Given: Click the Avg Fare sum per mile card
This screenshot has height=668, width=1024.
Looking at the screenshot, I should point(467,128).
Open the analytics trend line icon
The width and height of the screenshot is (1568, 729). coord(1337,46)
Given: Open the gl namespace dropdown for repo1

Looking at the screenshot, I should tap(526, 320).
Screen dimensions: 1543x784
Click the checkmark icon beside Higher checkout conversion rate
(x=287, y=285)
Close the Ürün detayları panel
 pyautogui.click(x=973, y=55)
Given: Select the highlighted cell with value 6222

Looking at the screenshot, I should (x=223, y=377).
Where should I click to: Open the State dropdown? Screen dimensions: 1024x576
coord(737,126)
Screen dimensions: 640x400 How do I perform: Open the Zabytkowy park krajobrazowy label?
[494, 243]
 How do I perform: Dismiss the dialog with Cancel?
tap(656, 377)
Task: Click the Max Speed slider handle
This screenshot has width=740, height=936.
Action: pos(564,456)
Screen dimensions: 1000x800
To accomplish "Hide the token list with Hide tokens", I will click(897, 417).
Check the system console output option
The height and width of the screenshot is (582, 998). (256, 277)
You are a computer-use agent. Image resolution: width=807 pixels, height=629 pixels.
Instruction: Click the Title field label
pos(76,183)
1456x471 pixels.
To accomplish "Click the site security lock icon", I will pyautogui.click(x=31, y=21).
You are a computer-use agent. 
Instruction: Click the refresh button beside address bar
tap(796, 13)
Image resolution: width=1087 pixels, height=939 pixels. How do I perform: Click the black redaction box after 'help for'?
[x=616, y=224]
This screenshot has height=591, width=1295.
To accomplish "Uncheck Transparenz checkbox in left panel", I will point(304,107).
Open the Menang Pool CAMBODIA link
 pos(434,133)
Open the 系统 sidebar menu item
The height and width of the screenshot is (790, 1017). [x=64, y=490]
--
## PROBLEM DESCRIPTION
Copy out the whole listing, word for word.

## RESULT FOR THIS TASK
Given: Click the Avg Fare sum per mile card
This screenshot has height=668, width=1024.
Looking at the screenshot, I should point(467,128).
Open the analytics trend line icon
The width and height of the screenshot is (1568, 729). coord(1337,46)
Given: Open the gl namespace dropdown for repo1

Looking at the screenshot, I should tap(526, 320).
Screen dimensions: 1543x784
Click the checkmark icon beside Higher checkout conversion rate
(x=287, y=285)
Close the Ürün detayları panel
 pyautogui.click(x=973, y=55)
Given: Select the highlighted cell with value 6222

Looking at the screenshot, I should (x=223, y=377).
Where should I click to: Open the State dropdown? Screen dimensions: 1024x576
coord(737,126)
Screen dimensions: 640x400 How do I perform: Open the Zabytkowy park krajobrazowy label?
[494, 243]
 How do I perform: Dismiss the dialog with Cancel?
tap(656, 377)
Task: Click the Max Speed slider handle
This screenshot has width=740, height=936.
Action: pos(564,456)
Screen dimensions: 1000x800
To accomplish "Hide the token list with Hide tokens", I will click(897, 417).
Check the system console output option
The height and width of the screenshot is (582, 998). (256, 277)
You are a computer-use agent. Image resolution: width=807 pixels, height=629 pixels.
Instruction: Click the Title field label
pos(76,183)
1456x471 pixels.
To accomplish "Click the site security lock icon", I will pyautogui.click(x=31, y=21).
You are a computer-use agent. 
Instruction: Click the refresh button beside address bar
tap(796, 13)
Image resolution: width=1087 pixels, height=939 pixels. How do I perform: Click the black redaction box after 'help for'?
[x=616, y=224]
This screenshot has height=591, width=1295.
To accomplish "Uncheck Transparenz checkbox in left panel", I will point(304,107).
Open the Menang Pool CAMBODIA link
 pos(434,133)
Open the 系统 sidebar menu item
The height and width of the screenshot is (790, 1017). [x=64, y=490]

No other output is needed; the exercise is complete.